From William Kemp to Robert Chambers   12 October 1848


12 Octr. 1848


You complane in your last that your explanations have come back misrepresented. I must own the charge is just. I had Mr. Brockie’s paper before me and wrote from it. How sorrie I am that students of Nature should ever disagree about the little glimpses they are able at best to discover of her beneficient opperations. Amongst you and others I simply beg to clame without ostentation in this department of a new enquiry of assisting to lay a foundation which you have now raised with a master hand to the view of the world.

But to the purpose, I own you have given me ample credit for my early investigations. Your explanations are satisfactory, but there unfortunately you have iritated my friends by twice announcing that these observations were drawn up by a friend leading to a belief that save by that friend my pursuits had never been recorded or known beyond my own locality.
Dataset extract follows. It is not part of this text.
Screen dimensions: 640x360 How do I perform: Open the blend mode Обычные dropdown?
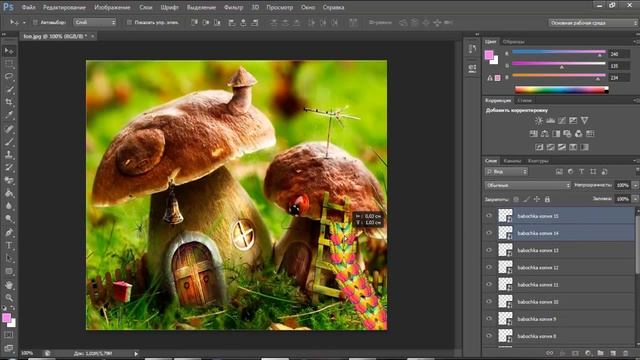point(527,185)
Sir I may have been mistaken in this matter for you may be assured my nature would not allow me to be ungrateful. It is not that you have said to little in my behalf that we complane off, but the manner of stating it. I speak not for myself alone but for many friends both here and at a distance to whom my original communications were sint as the facts were discovered. Some of these belong to Societies where my papers were read, hence the zeal in the case. Nor is it a fact that my discoveries lie dead in the obscure records where they were at first consigned. They were noticed in the Annals of Natural History, in the London Philosophical Magizine, and the Glasgow Historical Gazetteer &c &c—

The facts being new, as will as being promulgated by an obscure individual, they were certainly disputed by some, but I knew the time would come when their true character would be generally be acknowledged, as truth has triumphed in similar cases before. You have boldly faced that opposing current of opinion in your valuable work, for which you deserve the warmest thanks of all interested in the subject. If I am not altogether satisfied in your treatment in respect to my part therein. A noble sentiment in your last letter to me has disarmed all my hostility. Hence I hope there is no occasion to enter further into particulars.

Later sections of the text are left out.